CECAD Microsite

Christian Reinhardt Lab

Alessandro Torgovnick's paper on the Cdkn1aSUPER Mouse as a Tool to Study p53-Mediated Tumor Suppression is published.


Torgovnick et al. create a mouse model, carrying a third copy of Cdkn1a (p21), which shows enhanced cell-cycle arrest capacity and protection against DNA damage-induced apoptosis. The Cdkn1aSUPER animals display delayed epithelial regeneration and a robust cancer resistance phenotype, highlighting the importance of p21 in p53-dependent tumor suppression.
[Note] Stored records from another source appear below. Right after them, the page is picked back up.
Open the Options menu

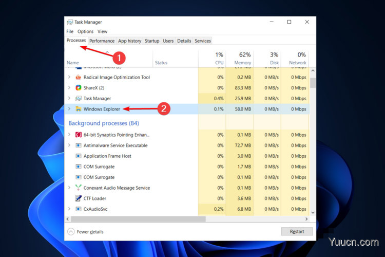[x=85, y=31]
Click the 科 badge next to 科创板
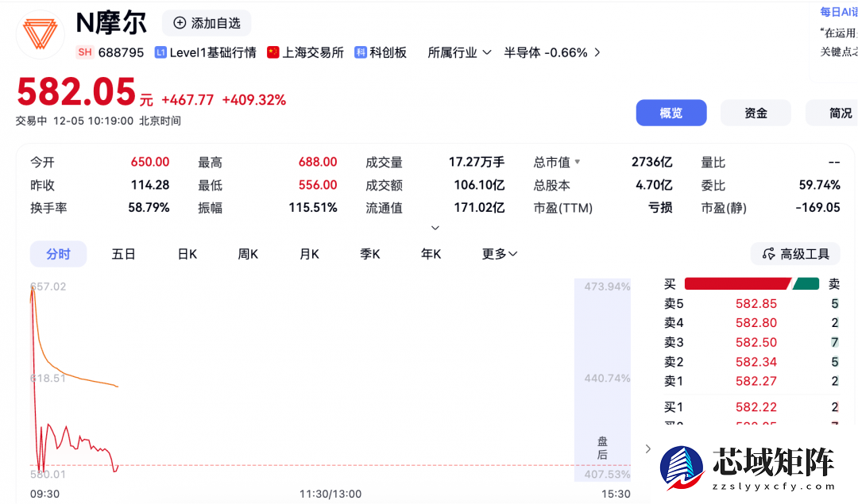This screenshot has height=504, width=858. (361, 52)
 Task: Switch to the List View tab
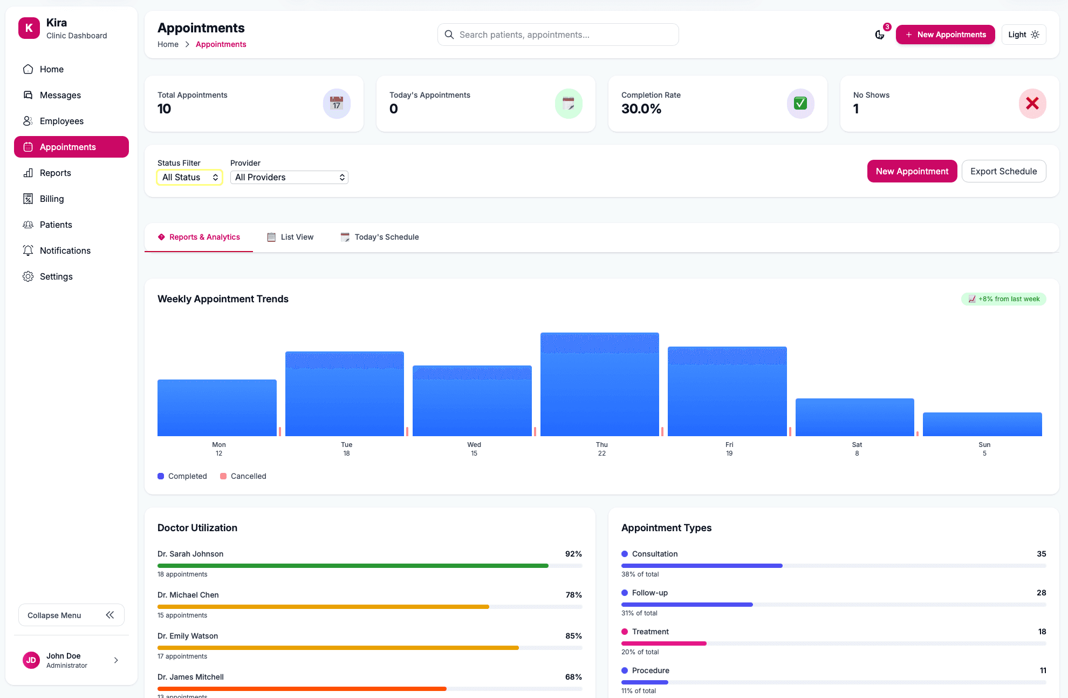click(x=290, y=237)
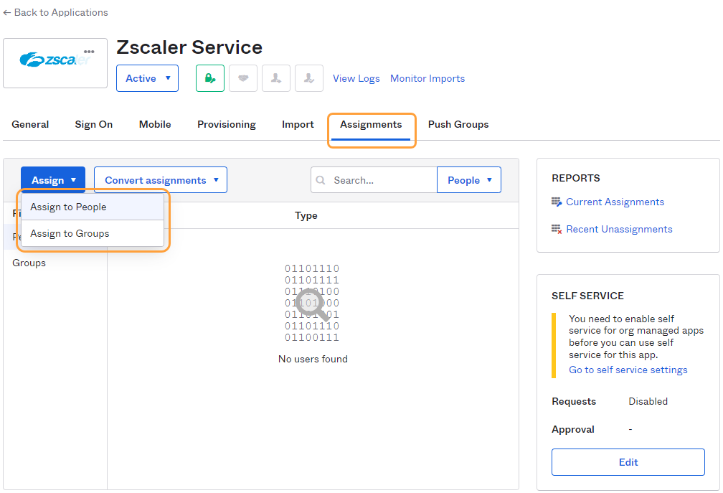Switch to the Push Groups tab
This screenshot has height=493, width=723.
[458, 124]
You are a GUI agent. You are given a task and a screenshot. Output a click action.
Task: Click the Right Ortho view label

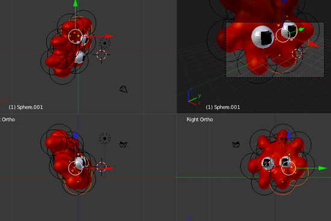[x=200, y=120]
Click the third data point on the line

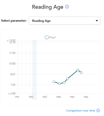(64, 82)

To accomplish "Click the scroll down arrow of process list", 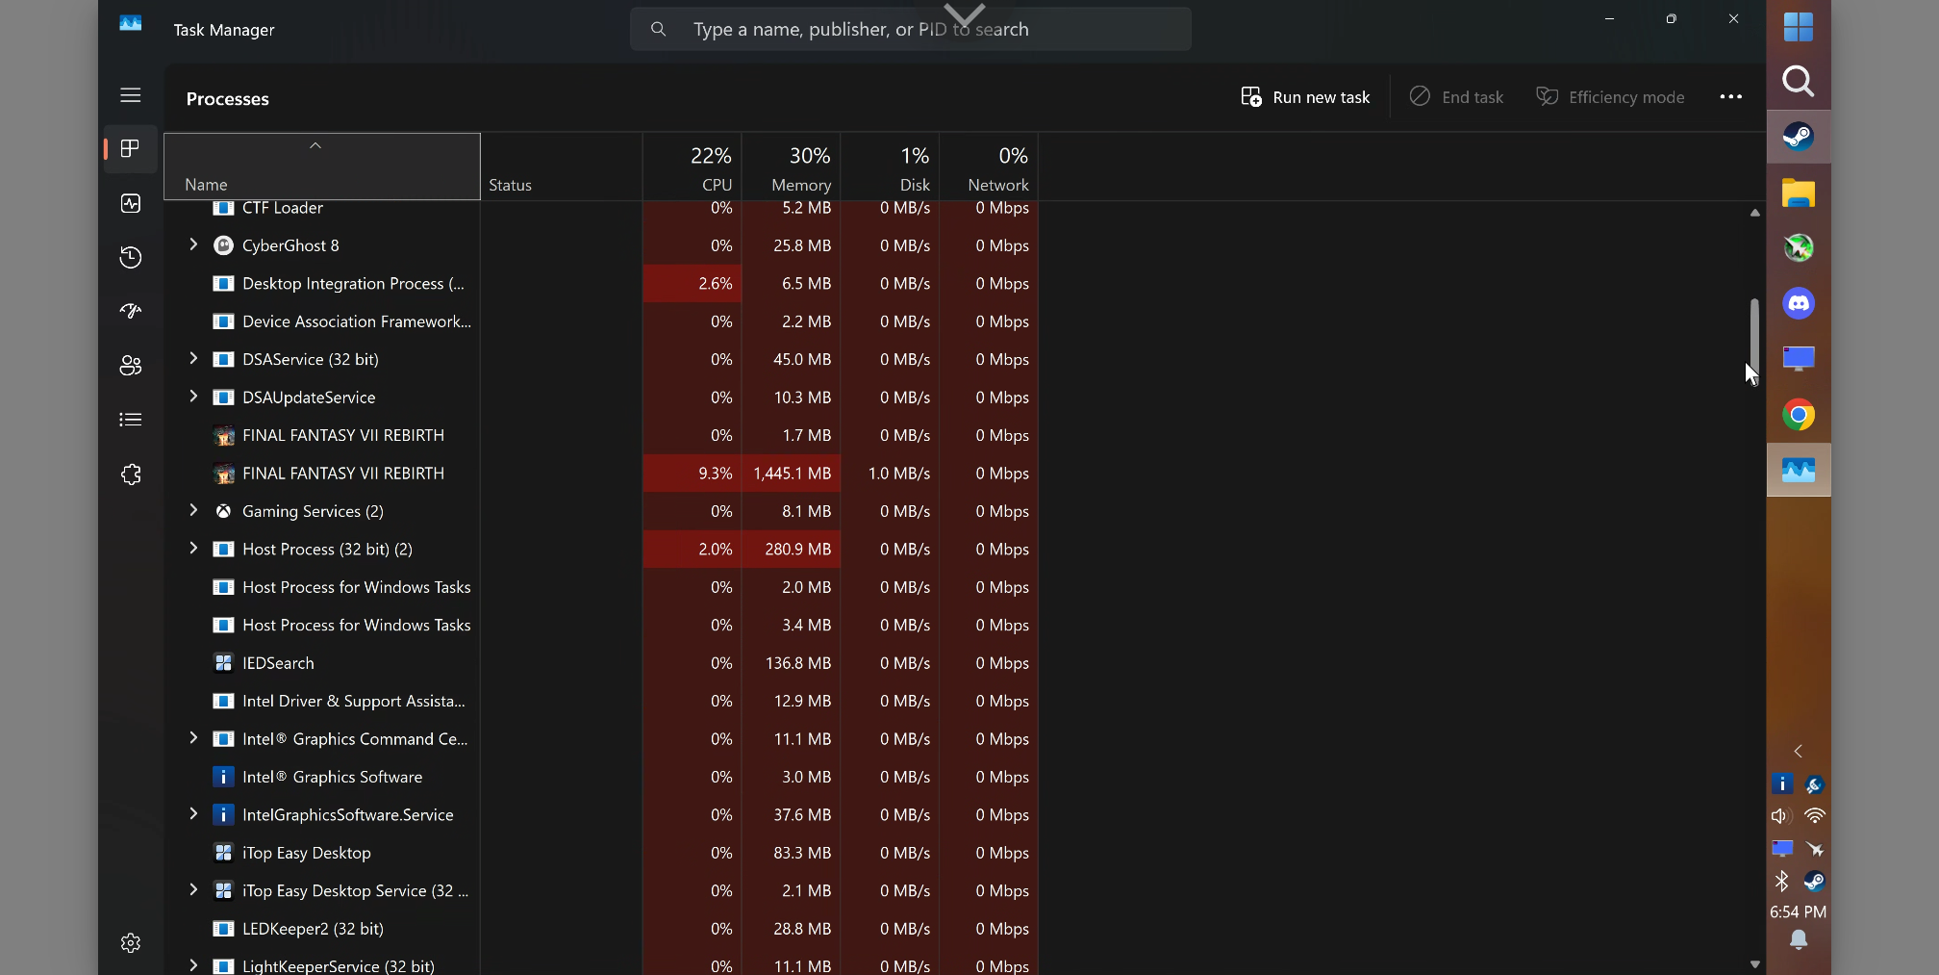I will point(1754,963).
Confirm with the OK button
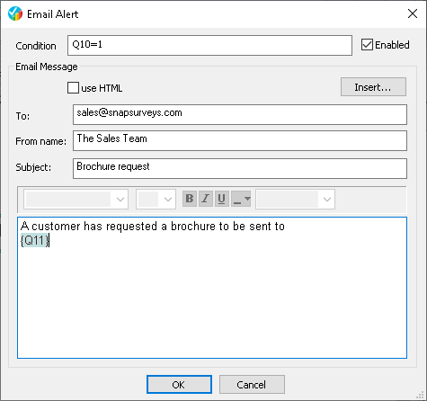 (179, 385)
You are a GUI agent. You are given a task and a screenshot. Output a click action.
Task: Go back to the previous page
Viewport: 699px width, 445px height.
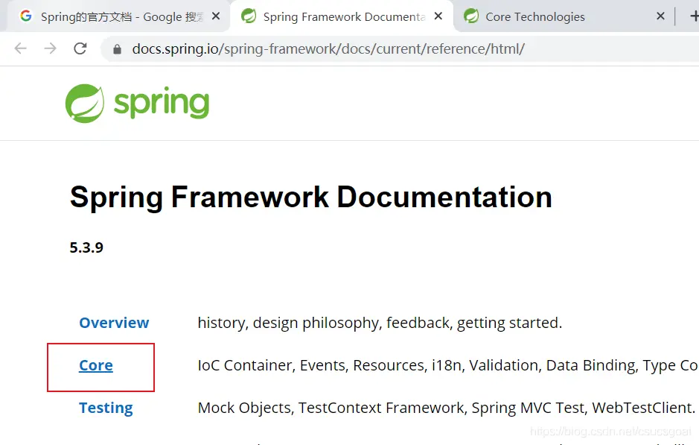[x=20, y=49]
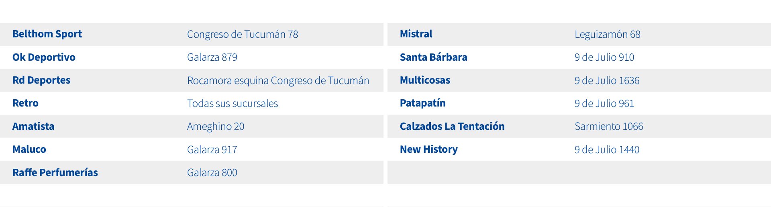Click the Mistral store name

[416, 34]
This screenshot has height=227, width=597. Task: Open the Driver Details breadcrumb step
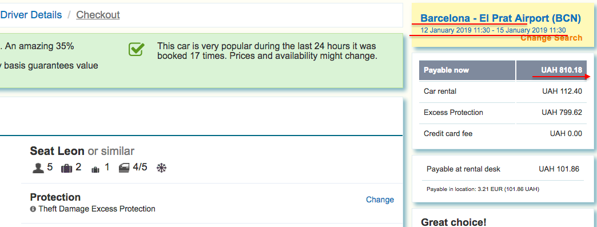pyautogui.click(x=31, y=15)
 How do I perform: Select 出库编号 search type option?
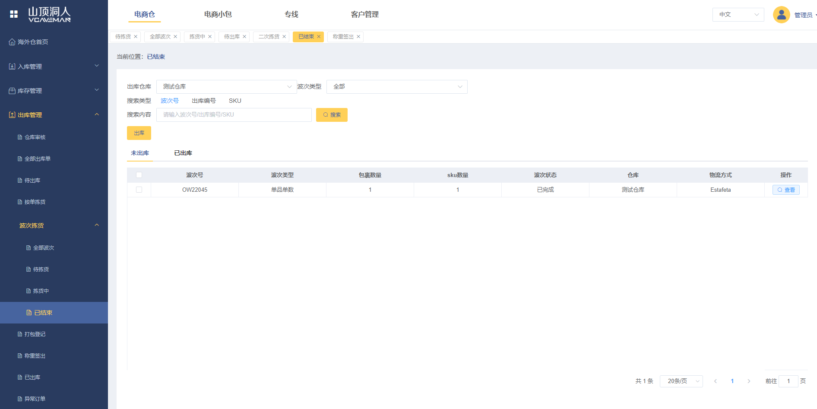click(204, 101)
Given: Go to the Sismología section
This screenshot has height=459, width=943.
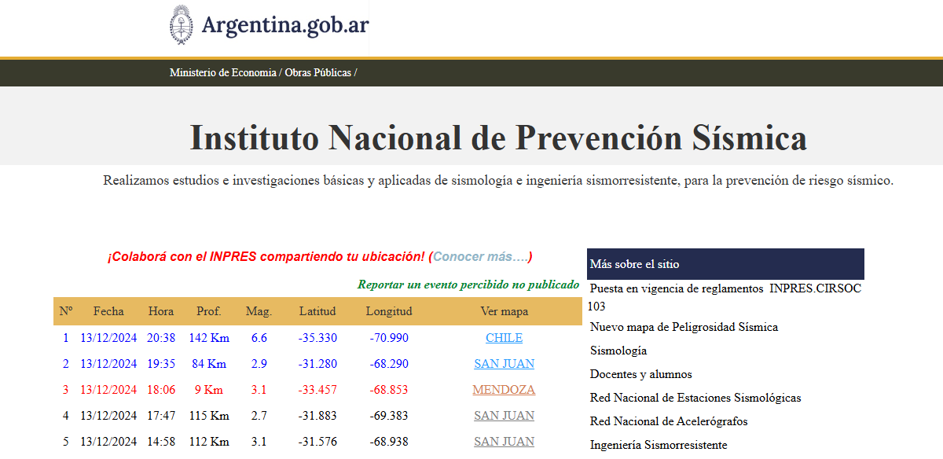Looking at the screenshot, I should pos(618,351).
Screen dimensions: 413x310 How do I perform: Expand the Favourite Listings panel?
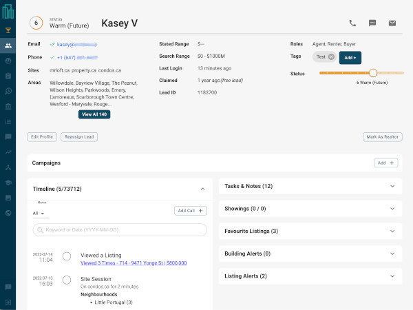(x=392, y=231)
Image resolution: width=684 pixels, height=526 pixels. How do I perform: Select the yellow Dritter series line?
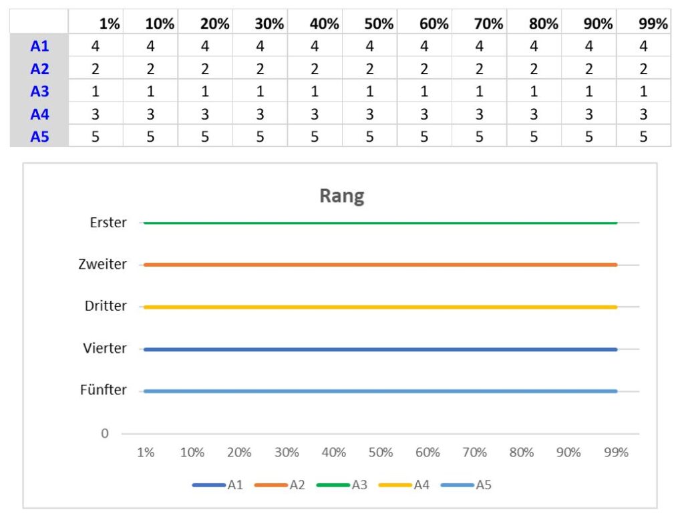pyautogui.click(x=380, y=307)
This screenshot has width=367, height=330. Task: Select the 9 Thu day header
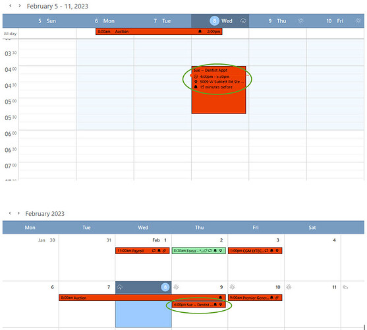click(277, 21)
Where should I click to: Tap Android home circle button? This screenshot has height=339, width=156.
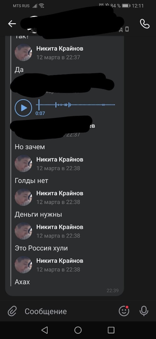tap(78, 330)
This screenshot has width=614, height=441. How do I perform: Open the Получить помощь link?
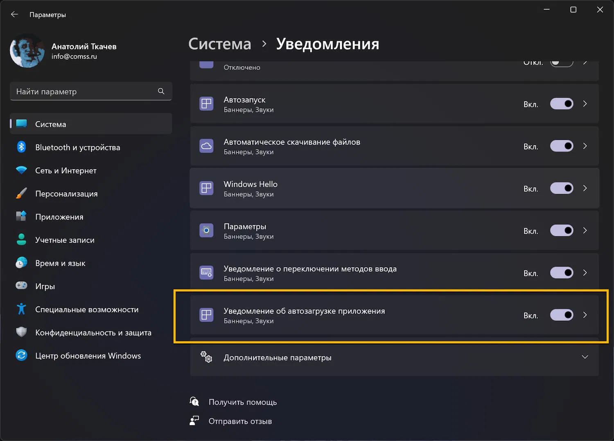click(x=242, y=402)
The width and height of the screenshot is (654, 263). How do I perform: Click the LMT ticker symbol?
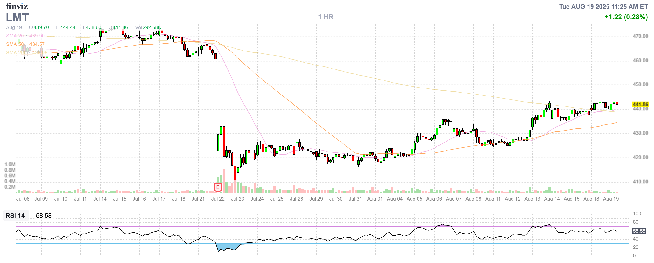(17, 18)
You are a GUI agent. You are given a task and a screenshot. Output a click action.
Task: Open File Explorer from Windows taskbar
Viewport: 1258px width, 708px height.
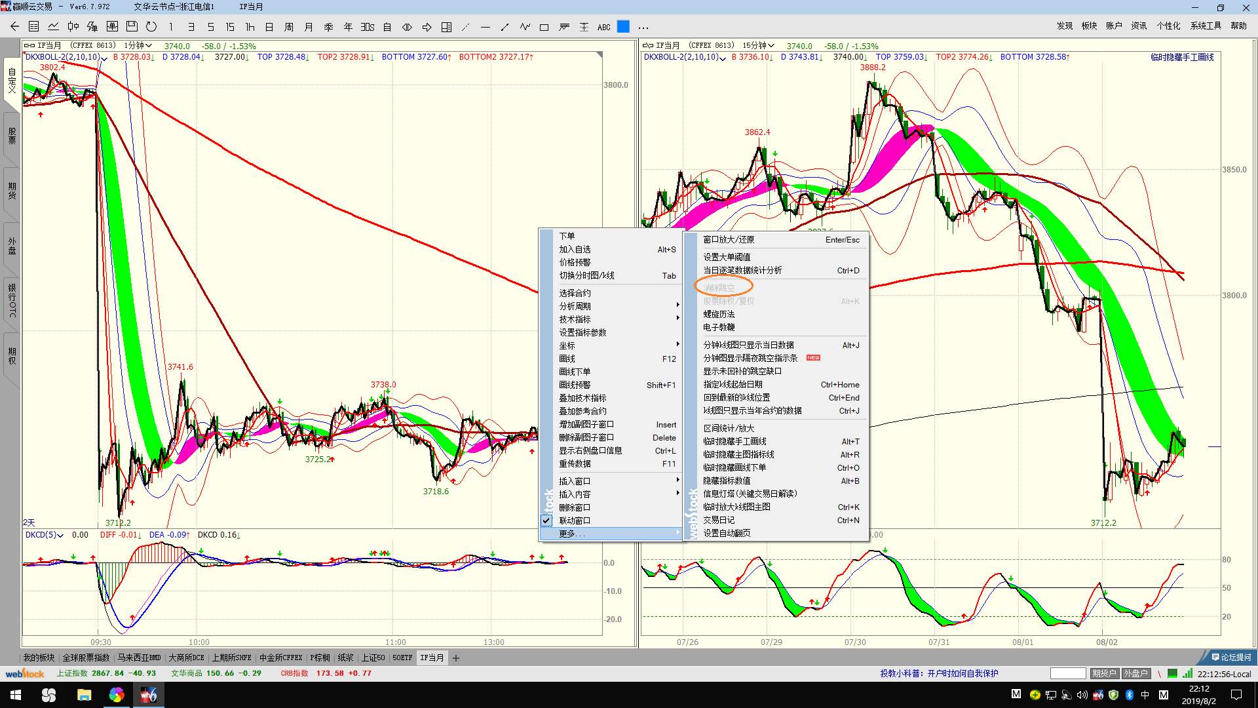point(84,695)
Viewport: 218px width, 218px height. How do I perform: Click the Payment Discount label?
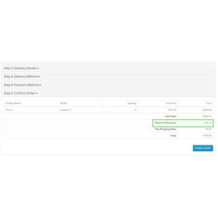point(166,123)
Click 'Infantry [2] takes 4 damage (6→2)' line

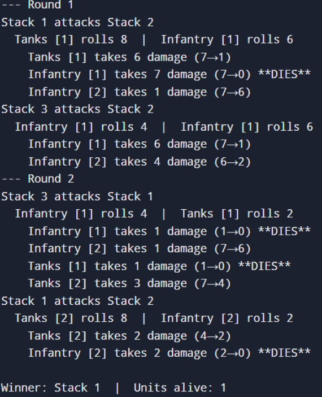pyautogui.click(x=140, y=162)
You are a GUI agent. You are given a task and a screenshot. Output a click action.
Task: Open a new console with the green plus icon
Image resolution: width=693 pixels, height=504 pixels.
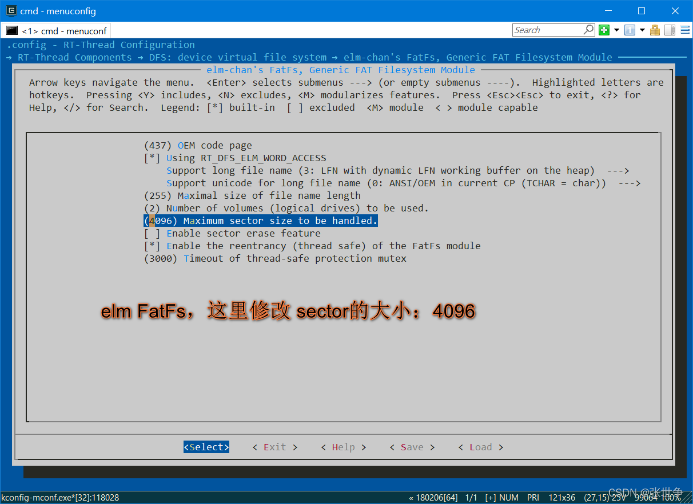click(604, 30)
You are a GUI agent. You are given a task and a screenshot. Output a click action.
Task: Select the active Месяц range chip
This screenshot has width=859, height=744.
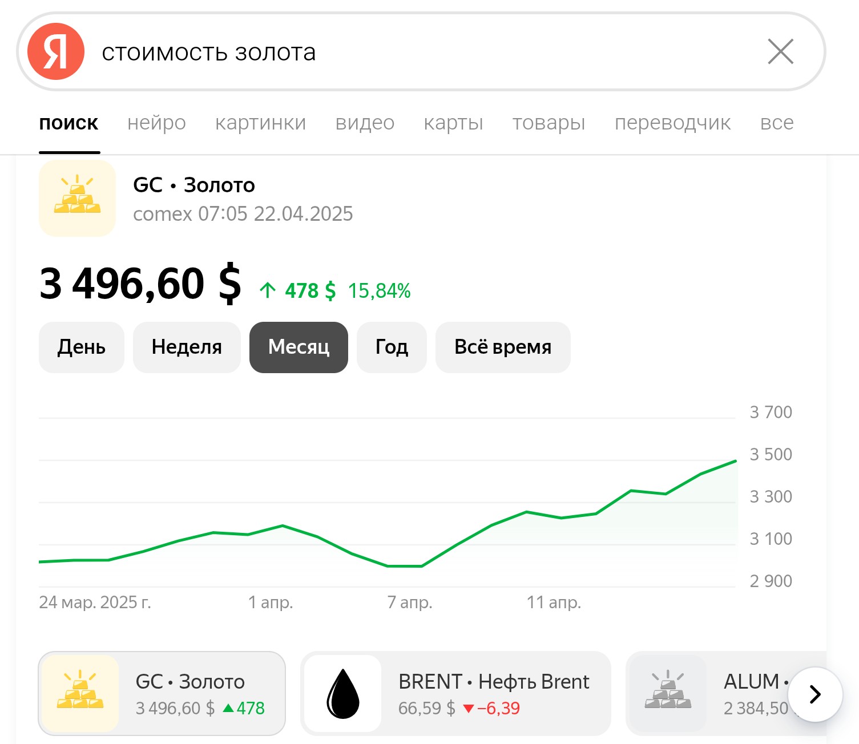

Cdkn1a, which encodes p21, functions as a major route for p53-mediated cell-cycle arrest. However, the consequence of Cdkn1a gene dosage on tumor suppression has notbeen systematically investigated. Here, Alessandro Torgovnick and colleges employed BAC transgenesis to generate a Cdkn1aSUPER mouse, which harbors an additional Cdkn1a allele within its natural genomic context. These mice display enhanced cell-cycle arrest and reduced apoptosis in response to genotoxic stress. Furthermore, using a chemically induced skin cancer model and an autochthonous Krasdriven lung adenocarcinoma model, Torgovnick et al. showed that Cdkn1aSUPER mice display a cancer protection phenotype that is indistinguishable from that observed in Tp53SUPER animals. Moreover, Torgovnick et al. demonstrated that Tp53 and Cdkn1a cooperate in mediating cancer resistance, using a chemically induced fibrosarcoma model. Overall, the Cdkn1aSUPER allele enabled to assess the contribution of Cdkn1a to Tp53-mediated tumor suppression.